Every four years, Americans watch in awe as Olympic gymnasts make incredibly difficult acrobatic moves look easy. Female gymnasts compete in four events -- vault, floor exercise, balance beam and uneven parallel bars. The best bar workers have tremendous upper-body strength, abdominal strength and back and hip flexibility. Learning advanced moves on bars, such as complicated releases, requires many years of intensive training.
When a gymnast first starts training on uneven bars, she must master the basic moves such as a three-quarter giant, clear hip, stride circle and cast squat on. Giants are the move in which a gymnast swings all the way around the bar with her body extended. In three-quarter giants, the gymnast brings her hips to touch the bar after going over the top. A stride circle is an around-the-bar move in which the gymnast sits on the low bar in the split position and goes all the way around, hanging on with one hand on either side of her hips. The basic skills focus on developing the courage and momentum to travel around the bar.

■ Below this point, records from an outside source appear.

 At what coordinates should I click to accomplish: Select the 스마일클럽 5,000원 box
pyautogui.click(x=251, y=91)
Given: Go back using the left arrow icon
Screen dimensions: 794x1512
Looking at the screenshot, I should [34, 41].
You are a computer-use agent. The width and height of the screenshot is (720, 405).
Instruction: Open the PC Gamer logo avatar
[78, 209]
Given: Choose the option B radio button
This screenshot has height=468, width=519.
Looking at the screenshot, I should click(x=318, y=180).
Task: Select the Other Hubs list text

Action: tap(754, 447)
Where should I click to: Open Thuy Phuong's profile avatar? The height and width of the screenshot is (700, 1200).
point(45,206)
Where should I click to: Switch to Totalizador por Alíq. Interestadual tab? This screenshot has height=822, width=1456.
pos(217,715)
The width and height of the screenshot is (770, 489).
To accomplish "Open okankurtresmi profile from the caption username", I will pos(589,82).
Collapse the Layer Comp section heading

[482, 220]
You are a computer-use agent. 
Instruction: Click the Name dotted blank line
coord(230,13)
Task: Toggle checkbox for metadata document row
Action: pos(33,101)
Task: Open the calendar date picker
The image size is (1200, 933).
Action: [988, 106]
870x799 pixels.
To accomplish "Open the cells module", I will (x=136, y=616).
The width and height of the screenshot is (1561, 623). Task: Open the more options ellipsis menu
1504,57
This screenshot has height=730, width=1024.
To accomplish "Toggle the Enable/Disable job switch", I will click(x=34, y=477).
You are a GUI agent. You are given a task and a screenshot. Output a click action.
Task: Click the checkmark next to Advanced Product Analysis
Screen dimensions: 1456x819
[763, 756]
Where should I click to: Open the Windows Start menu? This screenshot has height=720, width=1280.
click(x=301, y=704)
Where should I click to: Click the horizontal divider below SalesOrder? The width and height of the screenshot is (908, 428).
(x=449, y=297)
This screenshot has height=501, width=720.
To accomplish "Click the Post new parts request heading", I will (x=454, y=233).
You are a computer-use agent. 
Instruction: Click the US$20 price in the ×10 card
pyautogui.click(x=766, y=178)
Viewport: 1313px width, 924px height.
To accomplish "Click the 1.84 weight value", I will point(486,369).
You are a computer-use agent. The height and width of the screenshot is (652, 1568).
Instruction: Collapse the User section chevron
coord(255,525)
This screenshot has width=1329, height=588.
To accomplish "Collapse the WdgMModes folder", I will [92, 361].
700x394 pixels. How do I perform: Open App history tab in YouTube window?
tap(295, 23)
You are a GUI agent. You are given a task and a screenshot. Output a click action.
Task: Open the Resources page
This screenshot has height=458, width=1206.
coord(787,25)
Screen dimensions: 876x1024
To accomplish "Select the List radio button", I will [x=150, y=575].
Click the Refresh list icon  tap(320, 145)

Release moves require a gymnast to let go of the bar, complete a move in the air and grasp it again. Some release moves go around one bar, usually the high bar. Others allow transition from one bar to the other. One of the most common release moves is the Tkachev, a skill with C-level difficulty, in which the gymnast releases the high bar in front, goes over the top of the bar and regrasps on the other side. Gymnasts do Tkachev releases in both the straddle and piked positions. A common high-bar-to-low-bar release is the Pak salto, in which the gymnasts lets go of the high bar on the front of a swing, completes the rotation in the air and grasps the low bar in a handstand position.
Handstands and Pirouettes
Gymnastics judges look for exact handstands on bars, and a standard feature of any elite gymnast's routine is a series of handstands and handstand pirouettes on the high bar. The 2008 Olympic All-Around champion, Nastia Liukin, famously performed an Ono pirouette on the high bar, a full-twisting pirouette on one hand, with her body in a perfect handstand, her legs pressed together and her toes pointed. She then set the standard even higher for future gymnasts by doing an additional half-turn. Pirouettes require the gymnast to rapidly reverse their grip on the bar.
The dismount is the way in which the gymnast gets off the bars and finishes her routine. Sticking a complicated dismount is the dream of all gymnasts, and the uneven bars raise the stakes by requiring them to initiate the move high in the air. One basic dismount move is the flyaway, in which the gymnast completes a single flip in the air, sometimes with her body in the laid-out position, before landing facing forward. Variations on the salto, in which the gymnast turns in the air to face the opposite direction on landing, are numerous and vary in difficulty based on the number of twists the gymnast performs before landing.